[Verilen alıntı]
════════

Müştekilerden Murat Düz, "Asker kışlaya" diye slogan attıkları esnada teşhis ettiği Mehmet Karabekmez'in, uzun namlulu silahını doldurarak direkt olarak vatandaşa ateş açtığını belirterek, o sırada ayaklarından yaralandığını anlattı.
Müşteki Süleyman Arık da Anadolu Hisarı'ndaki akaryakıt istasyonunun önüne vardıklarında, "asker kışlaya" diye bağırdıklarını ve bu şekilde 2-3 defa konuştuktan sonra askerlerin ara sokağa çekildiğini anlattı.
Fatih Sultan Mehmet Köprüsü tarafında bulunan 25-30 kişilik asker grubunun ise önlerinde insan olmadığı halde ateş ederek akaryakıt istasyonunun olduğu bölgeye doğru gelmeye başladığını anlatan Arık, şunları kaydetti:
"Bu esnada askerlerin önünde bulunan Albay rütbesinde olduğunu tahmin ettiğim bir asker, sürekli bizim bulunduğumuz yöne doğru seri bir şekilde ateş ediyordu. Albay rütbesindeki bu askerin ateş etmeye devam etmesi sonucu ben kasık bölgemden yaralandım. Ayrıca benimle birlikte bulunan vatandaşlar içerisinden yaralananların da olduğunu gördüm."
"O ŞEREFLİ GÜN BU GÜN. GEREKİRSE ÖLÜN VE ÖLDÜRÜN"
Müştekilerden Sedat Ergün de darbe girişimini öğrendikten çıkıp Beykoz Anadolu Hisarı'na indiğini anlatarak, toplanan kalabalığın, askerlerin üzerine yürümeye başlamasıyla buradaki askerlerin halka, "Tamam biz bu darbeye karşıyız" diyerek adeta teslim olduklarını aktardı.
Ergün, saat 23.00 sıralarında Kuleli Askeri Lisesi'ne doğru yürüyen bu askerlerin arkasından, tahminen 3 bin kişiyle gittiklerini dile getirerek, askerlerin burada vatandaşların üzerine bir anda gaz bombası attığını kaydetti.
Gaz bombasının ardından vatandaşların üzerine silahla ateş edildiğini belirten Ergün, burada vurulan vatandaşların olduğunu ifade etti.
Ergün, Kuleli Muhtarlığının olduğu yerde 20 kişiyle sıkıştığını ve yanlarına gelen askerlerin başında bulunan rütbelinin vatandaşlarla Cumhurbaşkanı Erdoğan'a küfürler ettiğini anlatarak, "Başlarındaki komutan, bize hitaben 'Sizin bu başınızdakilerin bozup parçaladığı ülkeyi biz sabah düzelteceğiz, düzgün bir ülkede yaşayacaksınız. Bize engel olanı vuracağız.' deyip ardından askerlerine dönerek, 'Hani içeriye girdiğinizde ölmek için şan ve şerefiniz için yemin etmiştiniz. O şerefli gün bu gün. Gerekirse ölün ve öldürün." şeklinde sözler söylediğini aktardı.

════════

[Veriler]
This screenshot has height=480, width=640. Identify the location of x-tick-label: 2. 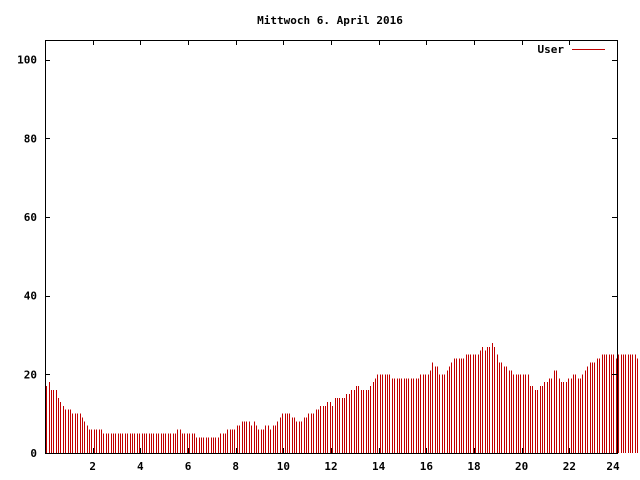
(92, 466).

════════

[Problem tanımı]
Verilen alıntıda "Müştekilerden Sedat Ergün" sözcüklerini içeren yerle açılıp "teslim olduklarını aktardı." sözcükleriyle kapanan kısmı lütfen kelimesi kelimesine yazın.

[Problemin çözümü]
Müştekilerden Sedat Ergün de darbe girişimini öğrendikten çıkıp Beykoz Anadolu Hisarı'na indiğini anlatarak, toplanan kalabalığın, askerlerin üzerine yürümeye başlamasıyla buradaki askerlerin halka, "Tamam biz bu darbeye karşıyız" diyerek adeta teslim olduklarını aktardı.